▶ [Problem]:
For each line of the data that includes the word "will", copy the line.

Collection entries:
*** Begin section ***

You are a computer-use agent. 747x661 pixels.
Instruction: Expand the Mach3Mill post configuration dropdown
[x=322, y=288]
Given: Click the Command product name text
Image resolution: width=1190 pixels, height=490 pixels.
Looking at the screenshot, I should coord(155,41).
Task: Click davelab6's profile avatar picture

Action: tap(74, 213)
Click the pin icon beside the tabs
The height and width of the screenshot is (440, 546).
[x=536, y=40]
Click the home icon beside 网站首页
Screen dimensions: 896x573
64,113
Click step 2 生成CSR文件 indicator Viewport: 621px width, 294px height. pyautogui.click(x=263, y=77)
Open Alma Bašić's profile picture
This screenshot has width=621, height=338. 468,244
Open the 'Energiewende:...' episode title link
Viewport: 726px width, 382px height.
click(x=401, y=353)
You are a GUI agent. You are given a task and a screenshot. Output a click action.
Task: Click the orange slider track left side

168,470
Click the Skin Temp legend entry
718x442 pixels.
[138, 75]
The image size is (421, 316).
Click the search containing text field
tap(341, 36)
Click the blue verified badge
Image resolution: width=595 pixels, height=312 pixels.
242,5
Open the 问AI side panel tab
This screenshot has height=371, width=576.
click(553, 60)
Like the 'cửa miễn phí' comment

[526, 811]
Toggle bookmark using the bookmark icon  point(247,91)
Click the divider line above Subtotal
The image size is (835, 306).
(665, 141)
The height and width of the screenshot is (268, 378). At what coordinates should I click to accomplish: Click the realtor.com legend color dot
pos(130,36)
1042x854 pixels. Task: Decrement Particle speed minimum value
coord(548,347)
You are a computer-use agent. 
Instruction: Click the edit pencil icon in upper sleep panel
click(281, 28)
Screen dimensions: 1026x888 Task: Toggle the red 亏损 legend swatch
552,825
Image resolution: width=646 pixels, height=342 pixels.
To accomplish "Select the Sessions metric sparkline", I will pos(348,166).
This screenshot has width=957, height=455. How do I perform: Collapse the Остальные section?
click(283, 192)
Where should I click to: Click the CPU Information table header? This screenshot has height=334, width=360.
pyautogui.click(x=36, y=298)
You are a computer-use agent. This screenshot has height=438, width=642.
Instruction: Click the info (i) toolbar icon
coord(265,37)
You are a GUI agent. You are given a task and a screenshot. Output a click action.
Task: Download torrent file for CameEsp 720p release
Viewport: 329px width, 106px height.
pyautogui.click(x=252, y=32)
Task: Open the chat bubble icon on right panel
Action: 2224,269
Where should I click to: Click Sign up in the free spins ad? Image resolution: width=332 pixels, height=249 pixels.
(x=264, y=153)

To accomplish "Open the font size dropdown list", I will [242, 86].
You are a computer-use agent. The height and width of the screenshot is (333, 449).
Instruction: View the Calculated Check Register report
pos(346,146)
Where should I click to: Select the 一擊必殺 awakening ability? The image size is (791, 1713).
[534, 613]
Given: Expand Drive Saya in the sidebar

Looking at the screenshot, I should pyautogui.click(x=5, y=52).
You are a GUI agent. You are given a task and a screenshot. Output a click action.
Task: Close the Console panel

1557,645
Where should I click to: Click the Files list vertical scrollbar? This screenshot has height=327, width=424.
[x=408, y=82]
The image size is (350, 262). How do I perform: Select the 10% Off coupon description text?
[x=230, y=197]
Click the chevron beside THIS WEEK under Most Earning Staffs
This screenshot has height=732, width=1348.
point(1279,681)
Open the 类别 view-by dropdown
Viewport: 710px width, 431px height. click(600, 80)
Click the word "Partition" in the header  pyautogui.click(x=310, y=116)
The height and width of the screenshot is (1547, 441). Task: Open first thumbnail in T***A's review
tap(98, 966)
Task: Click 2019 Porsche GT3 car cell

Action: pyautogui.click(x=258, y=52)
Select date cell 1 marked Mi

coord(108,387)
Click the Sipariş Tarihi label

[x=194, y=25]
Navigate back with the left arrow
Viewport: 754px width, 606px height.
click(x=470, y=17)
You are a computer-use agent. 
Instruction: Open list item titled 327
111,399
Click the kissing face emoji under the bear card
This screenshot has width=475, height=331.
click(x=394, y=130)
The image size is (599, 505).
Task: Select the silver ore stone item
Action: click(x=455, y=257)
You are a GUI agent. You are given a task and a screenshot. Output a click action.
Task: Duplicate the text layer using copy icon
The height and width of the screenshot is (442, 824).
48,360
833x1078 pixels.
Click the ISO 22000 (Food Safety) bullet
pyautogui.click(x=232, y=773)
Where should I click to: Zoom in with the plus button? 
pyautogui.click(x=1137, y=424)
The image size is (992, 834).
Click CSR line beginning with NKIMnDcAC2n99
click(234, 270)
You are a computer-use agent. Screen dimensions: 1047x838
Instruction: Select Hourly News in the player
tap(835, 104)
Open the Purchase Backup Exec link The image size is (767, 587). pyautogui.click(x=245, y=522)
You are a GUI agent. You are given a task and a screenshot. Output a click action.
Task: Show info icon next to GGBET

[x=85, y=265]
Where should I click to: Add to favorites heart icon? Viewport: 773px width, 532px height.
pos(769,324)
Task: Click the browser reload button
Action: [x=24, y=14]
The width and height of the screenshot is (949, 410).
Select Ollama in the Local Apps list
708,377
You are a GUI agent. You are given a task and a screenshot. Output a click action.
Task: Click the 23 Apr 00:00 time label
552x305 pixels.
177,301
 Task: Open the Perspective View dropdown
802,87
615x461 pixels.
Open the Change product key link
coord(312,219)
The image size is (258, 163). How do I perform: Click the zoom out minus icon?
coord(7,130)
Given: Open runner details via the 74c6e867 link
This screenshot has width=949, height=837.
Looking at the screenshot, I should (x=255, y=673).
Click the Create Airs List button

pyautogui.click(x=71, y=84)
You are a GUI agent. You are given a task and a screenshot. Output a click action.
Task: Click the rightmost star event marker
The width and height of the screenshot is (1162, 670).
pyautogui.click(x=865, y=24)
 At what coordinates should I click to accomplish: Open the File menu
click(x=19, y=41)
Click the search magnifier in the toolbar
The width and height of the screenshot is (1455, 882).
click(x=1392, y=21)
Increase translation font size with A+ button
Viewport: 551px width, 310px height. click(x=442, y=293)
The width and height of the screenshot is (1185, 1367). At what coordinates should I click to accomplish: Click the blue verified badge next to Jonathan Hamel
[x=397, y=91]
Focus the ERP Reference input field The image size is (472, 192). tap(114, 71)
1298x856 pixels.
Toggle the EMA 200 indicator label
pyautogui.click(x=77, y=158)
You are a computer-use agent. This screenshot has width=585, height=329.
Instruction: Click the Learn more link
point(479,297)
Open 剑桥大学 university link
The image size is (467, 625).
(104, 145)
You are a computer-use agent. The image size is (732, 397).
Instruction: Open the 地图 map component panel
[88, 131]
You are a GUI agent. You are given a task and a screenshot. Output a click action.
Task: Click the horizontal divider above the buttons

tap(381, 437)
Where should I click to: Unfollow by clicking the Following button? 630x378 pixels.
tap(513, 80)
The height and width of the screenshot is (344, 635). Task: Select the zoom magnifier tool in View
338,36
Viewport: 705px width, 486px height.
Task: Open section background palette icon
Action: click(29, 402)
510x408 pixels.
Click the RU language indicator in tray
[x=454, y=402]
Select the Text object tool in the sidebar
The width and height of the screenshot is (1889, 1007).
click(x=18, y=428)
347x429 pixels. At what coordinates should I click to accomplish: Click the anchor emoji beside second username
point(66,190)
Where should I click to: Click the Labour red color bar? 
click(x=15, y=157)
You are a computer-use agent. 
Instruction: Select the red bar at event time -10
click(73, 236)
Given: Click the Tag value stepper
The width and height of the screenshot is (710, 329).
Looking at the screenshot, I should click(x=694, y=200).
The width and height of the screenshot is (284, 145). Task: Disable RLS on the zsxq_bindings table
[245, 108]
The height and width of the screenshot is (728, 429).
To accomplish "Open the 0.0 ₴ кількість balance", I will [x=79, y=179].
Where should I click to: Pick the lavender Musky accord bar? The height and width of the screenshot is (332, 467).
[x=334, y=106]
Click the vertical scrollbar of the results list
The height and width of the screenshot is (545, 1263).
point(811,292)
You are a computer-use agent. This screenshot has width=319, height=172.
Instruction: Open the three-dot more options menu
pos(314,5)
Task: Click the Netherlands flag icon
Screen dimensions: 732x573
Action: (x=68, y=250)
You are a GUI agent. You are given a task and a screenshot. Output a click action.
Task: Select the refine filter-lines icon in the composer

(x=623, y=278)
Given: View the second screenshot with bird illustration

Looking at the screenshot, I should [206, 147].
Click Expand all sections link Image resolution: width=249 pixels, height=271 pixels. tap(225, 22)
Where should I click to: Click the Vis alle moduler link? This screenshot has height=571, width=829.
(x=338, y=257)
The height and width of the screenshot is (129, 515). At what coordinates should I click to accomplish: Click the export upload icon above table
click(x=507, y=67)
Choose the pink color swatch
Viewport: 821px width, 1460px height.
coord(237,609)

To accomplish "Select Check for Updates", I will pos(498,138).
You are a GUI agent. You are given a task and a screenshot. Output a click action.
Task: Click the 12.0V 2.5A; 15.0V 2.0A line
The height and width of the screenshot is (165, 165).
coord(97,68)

*** End section ***

▶ [Finished exercise]:
To accomplish "Select the Sessions metric sparkline", I will pos(348,166).
To accomplish "Open the font size dropdown list", I will [242, 86].
To accomplish "Open the 0.0 ₴ кількість balance", I will [x=79, y=179].
To accomplish "Select Check for Updates", I will pos(498,138).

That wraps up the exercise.